● **Task requirements**
a) The article on the UN evaluation of the Northern Ethiopia response quotes the report on what marked the acute protection needs in the combat zone. List each of those items.
b) Extend the article on the UN evaluation of the Northern Ethiopia response, picking up after its last sentence.

● **Passage**
#####

WFP registering families in urgent need of food assistance in Dessie, Amhara region, November 2021 (Photo: WFP/X)

Addis Abeba – UN’s independent, inter-agency evaluation revealed that the collective response to the humanitarian catastrophe that engulfed three northern regions of Ethiopia; Afar, Amhara and Tigray, between November 2020 and April 2023, following the outbreak of the Tigray war, “amount to a system failure.” 

According to a report titled Inter-Agency Humanitarian Evaluation of the Response to the Crisis in Northern Ethiopia released by the UN OCHA on 03 June 2024, joint strategy and planning was missing among UN agencies, and the collective response “was not underpinned by humanitarian principles.”

“People in need in the three regions did not receive the quantities and quality of humanitarian services they were entitled to,” the report grimly stated.

Lack of preparation by humanitarian actors to provide a response in a situation of armed conflict, further compounded by an under-estimation of the scale of violence and destruction of essential infrastructure posed significant challenges from the onset of the war in November 2020. “The Scale-Up declaration, made six months into the armed conflict, was not timely. The benchmarks that the Humanitarian Country Team (HCT) developed were not tailored to the context and thus did not move the Scale-Up forward,” the report highlighted.

Differing  sizes of scale-up efforts in the three regions and the disproportionate focus on food insecurity in comparison with massive protection issues, such as CRSV, further compounded the inadequacy, it added.

“The number of people in need of protection was about half the total number of those identified needing food aid. Nonetheless, much of the three northern regions was an active combat zone where protection needs were acute, marked by mass killings, serious and gross human rights violations, violence against civilians and conflict-related sexual violence.” 

The report said “there was no collective access strategy” to deal with access issues, particularly the government imposed blockade on the Tigray region. This was despite an access agreement signed in November 2020 between the UN Humanitarian Coordinator (HC) and the Federal Government of Ethiopia. The agreement failed to include any references to international humanitarian law, making it “a control mechanism for the government.”

#####

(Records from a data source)
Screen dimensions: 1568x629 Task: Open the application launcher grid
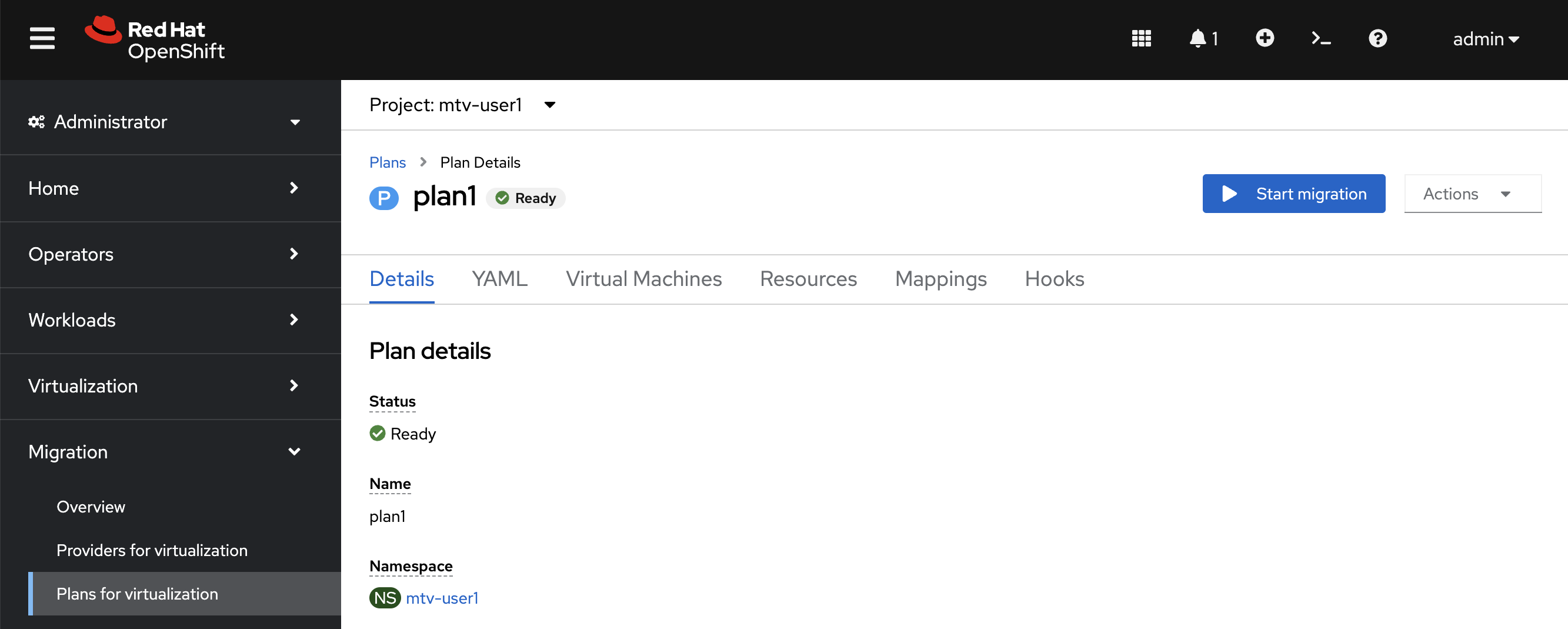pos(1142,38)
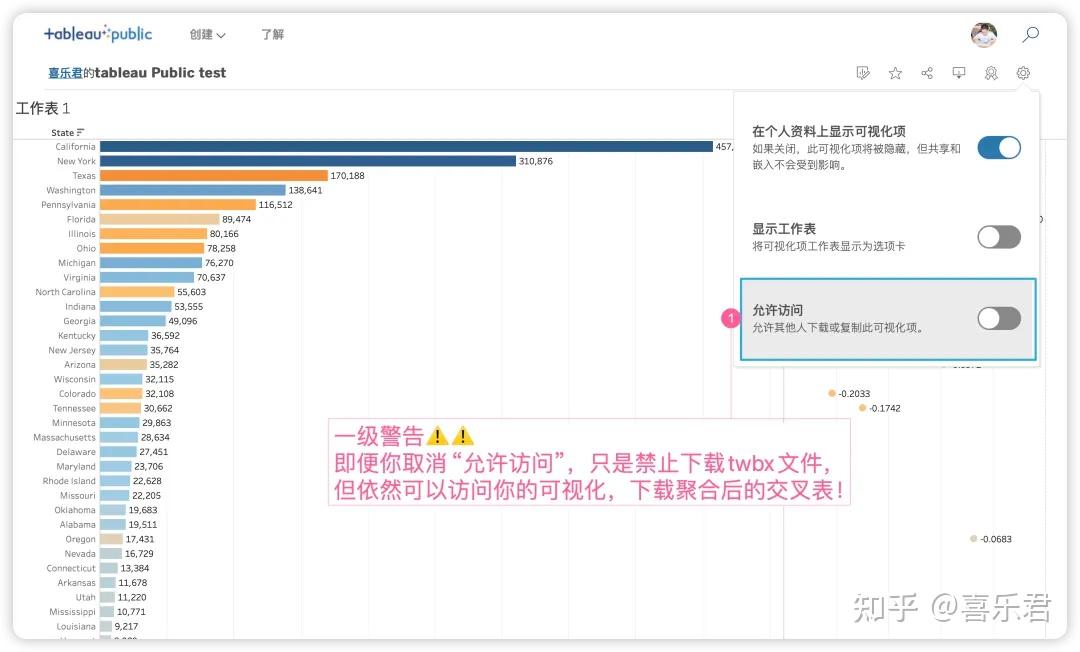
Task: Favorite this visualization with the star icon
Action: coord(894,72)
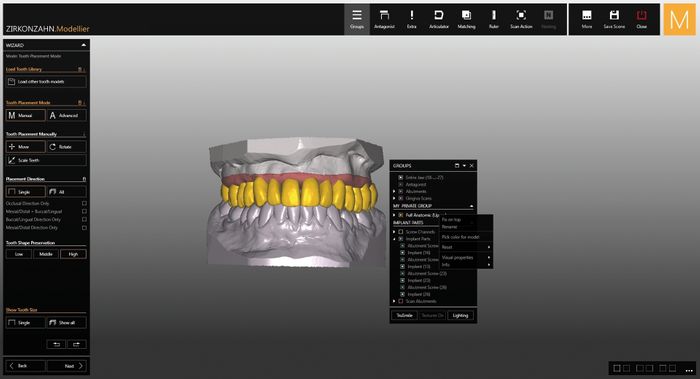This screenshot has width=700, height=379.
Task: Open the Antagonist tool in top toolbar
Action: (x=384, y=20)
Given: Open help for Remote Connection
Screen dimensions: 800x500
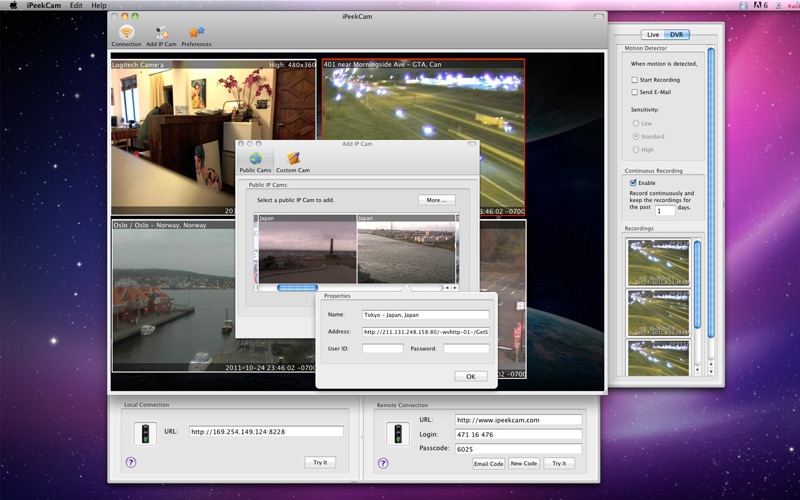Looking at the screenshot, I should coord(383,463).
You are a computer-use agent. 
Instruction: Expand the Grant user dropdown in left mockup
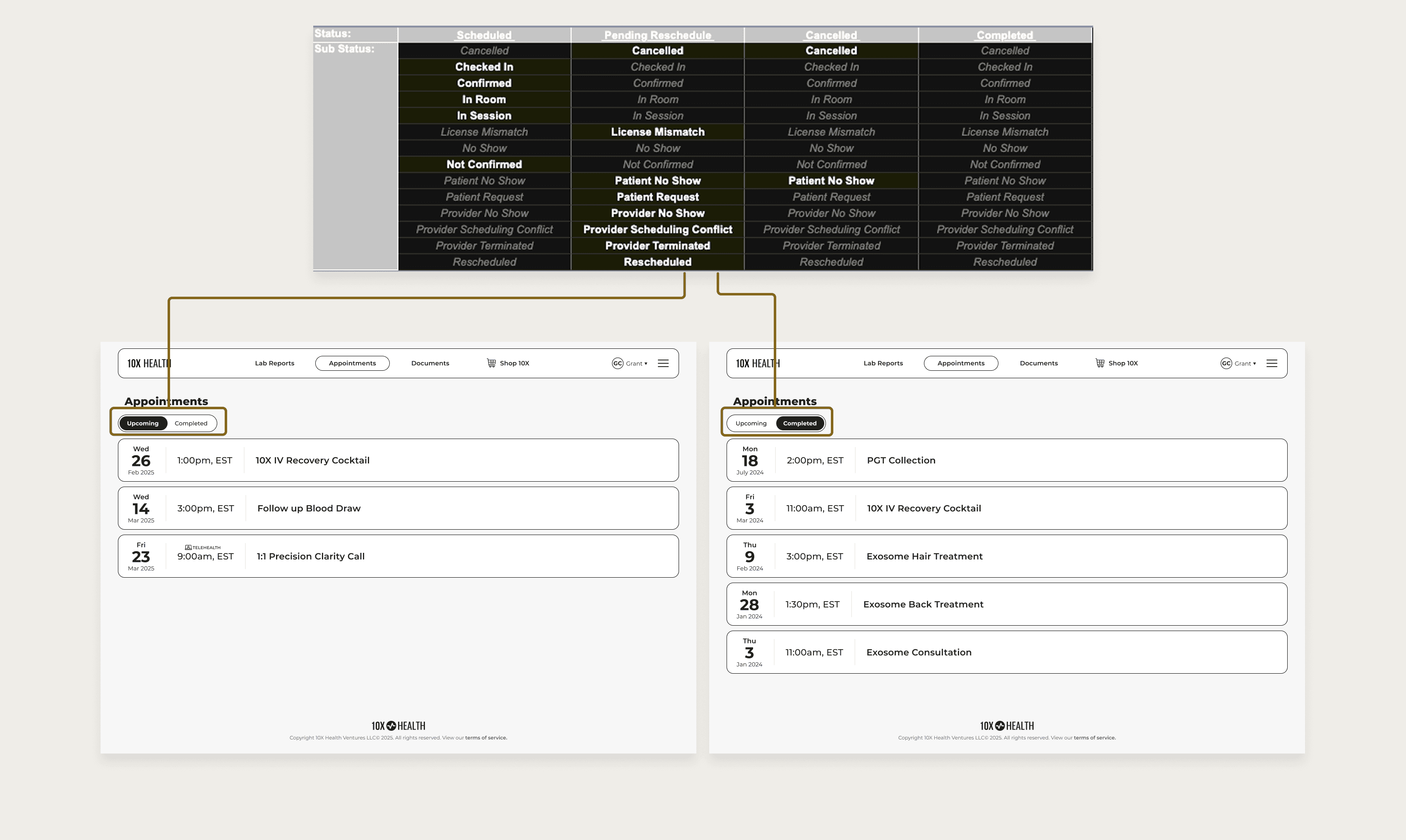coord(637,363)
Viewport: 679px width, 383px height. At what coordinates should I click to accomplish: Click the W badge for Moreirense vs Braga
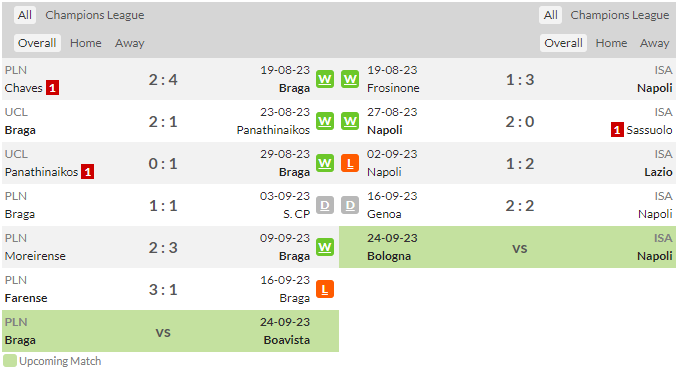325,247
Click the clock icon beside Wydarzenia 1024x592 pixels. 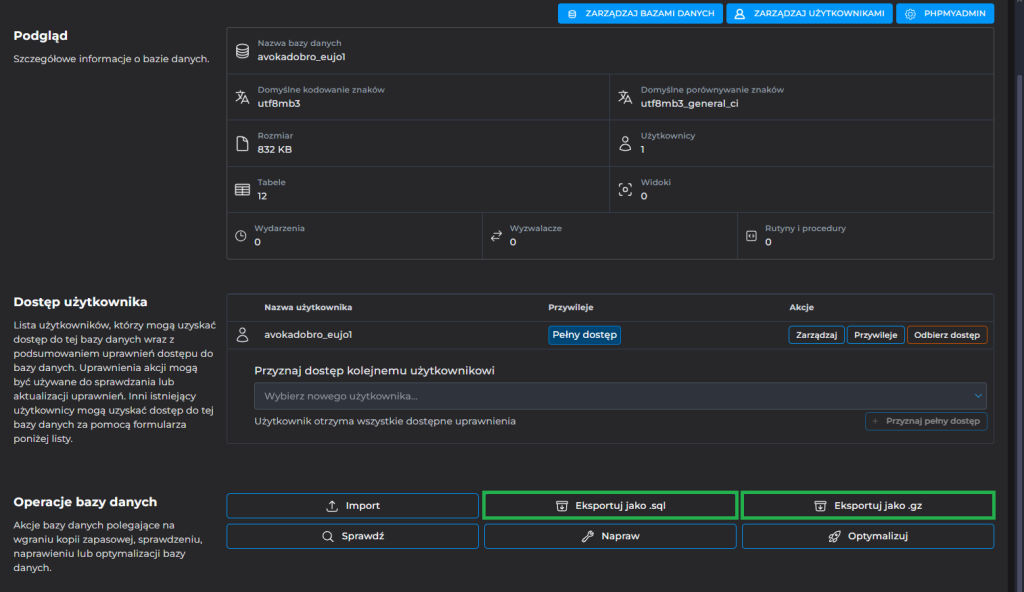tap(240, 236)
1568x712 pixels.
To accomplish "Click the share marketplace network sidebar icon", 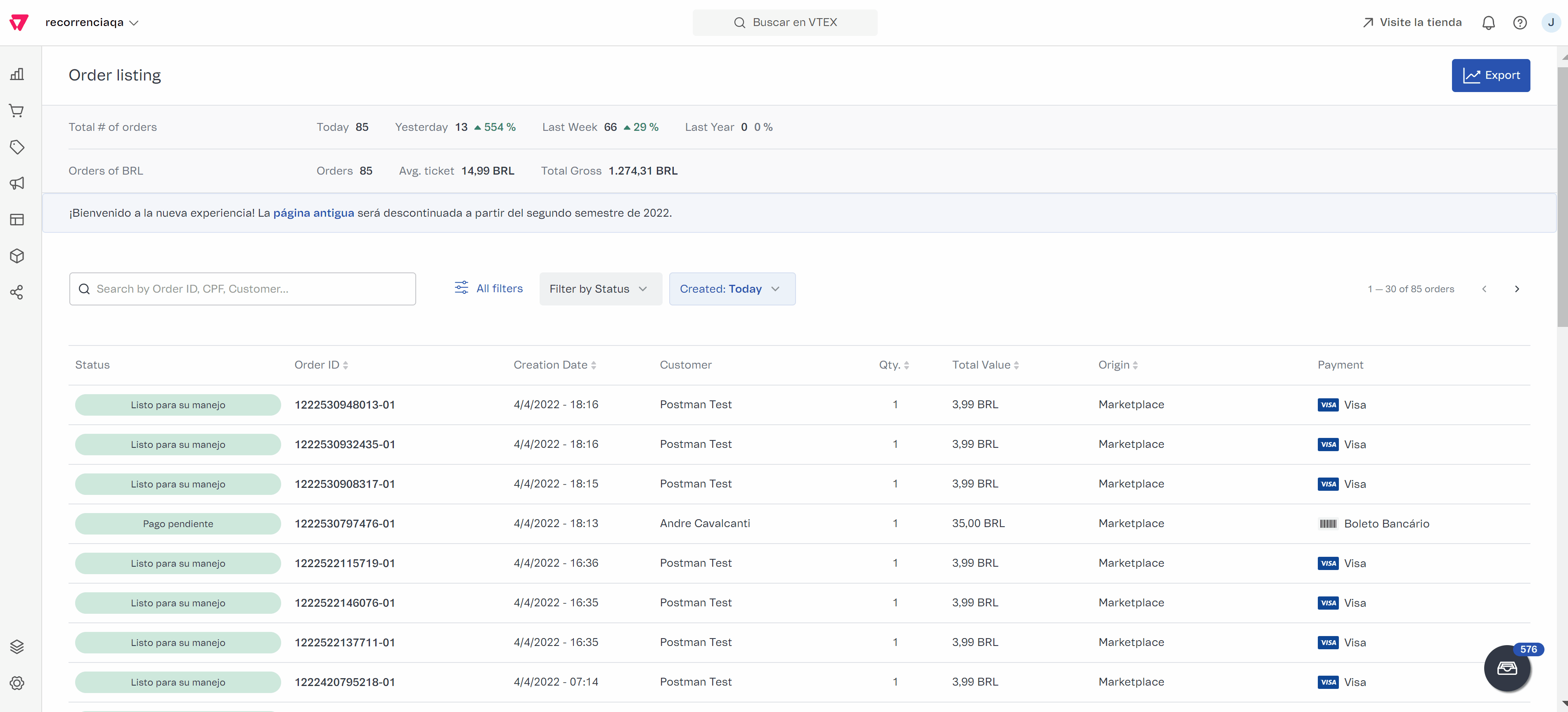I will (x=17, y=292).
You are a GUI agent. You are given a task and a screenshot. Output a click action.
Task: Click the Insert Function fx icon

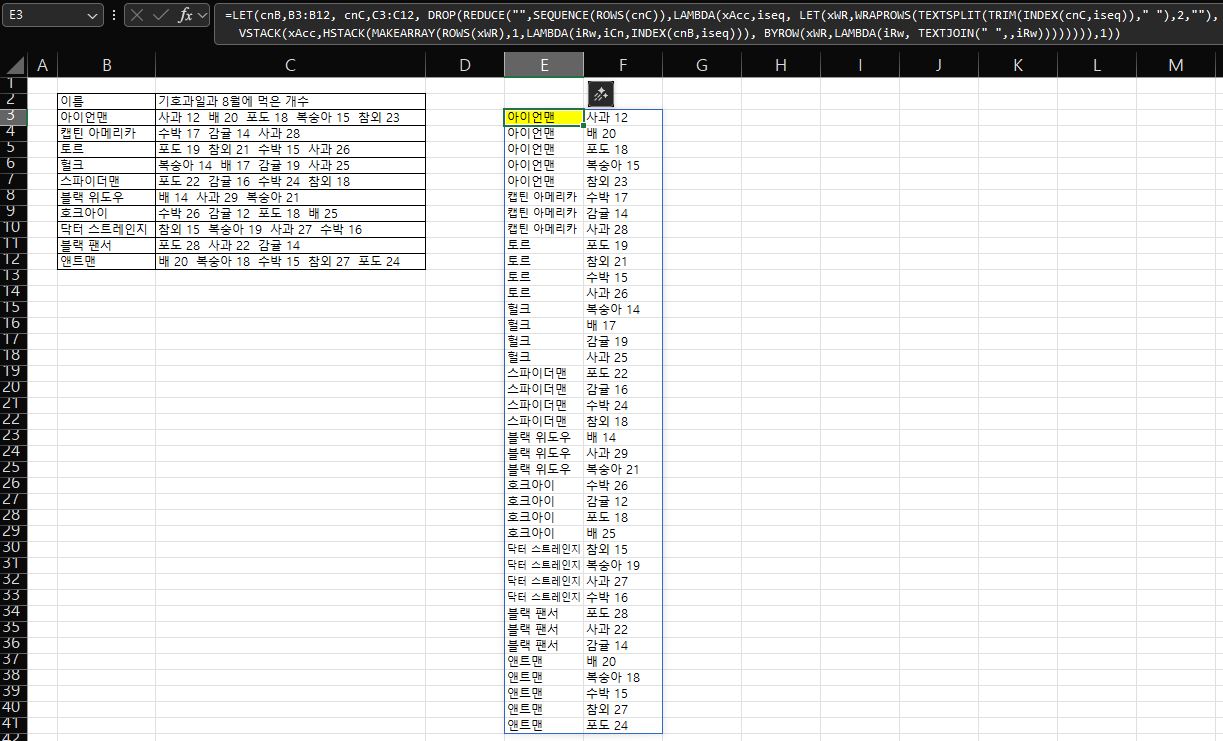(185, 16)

#####

● **Set of answers**
a)
- Mass killings
- Serious and gross human rights violations
- Violence against civilians
- Conflict-related sexual violence

b)
Furthermore, “disagreements within the Humanitarian Country Team (HCT) on access and advocacy caused tensions and contributed to the lack of collective strategies more broadly. HCT endorsed documents carried little to no weight, and there was a total lack of accountability,” the report stated.

“…the system failed to implement the duty of care towards members of staff, which proved to be a significant issue as humanitarian UN and non-UN agency staff were harassed, arbitrarily arrested, detained and tortured. The UN and the HCT did not speak out about these incidents.”

Another major challenge had been lack of independently collected key humanitarian data. The report stated that humanitarian data in Ethiopia can only be published following the Government’s approval, with the vetting process leading to delays and risks of undue interference, and forcing agencies to prefer using unvetted data. 

Moreover, the report noted that the decisions by the Federal Government to declare seven UN officials who “were known for their advocacy for a principled approach” as persona non grata and expelling them in September 2021, as well as the suspension of aid in May 2023 as a result widespread aid theft had far-reaching implications.

“The humanitarian leadership was ineffective, with a disunited country team. The lack of collective strategies for advocacy and access undermined the coherence of the response,” the report stated.

“Given the weaknesses in scaling up, working collectively and negotiating access, it was inevitable that the delivery of the response was far from optimal. In essence, the framework and conditions to deliver effective humanitarian services during an armed conflict were missing. The serious mistakes made in responding to the needs of the people of Afar, Amhara and Tigray amount to a system failure. The system should have been in a better position to meet the many challenges imposed by the context,” the report  concluded. 

However, despite the many flaws, “the humanitarian response delivered critical aid, and affected communities reported it made a difference,” the report indicated.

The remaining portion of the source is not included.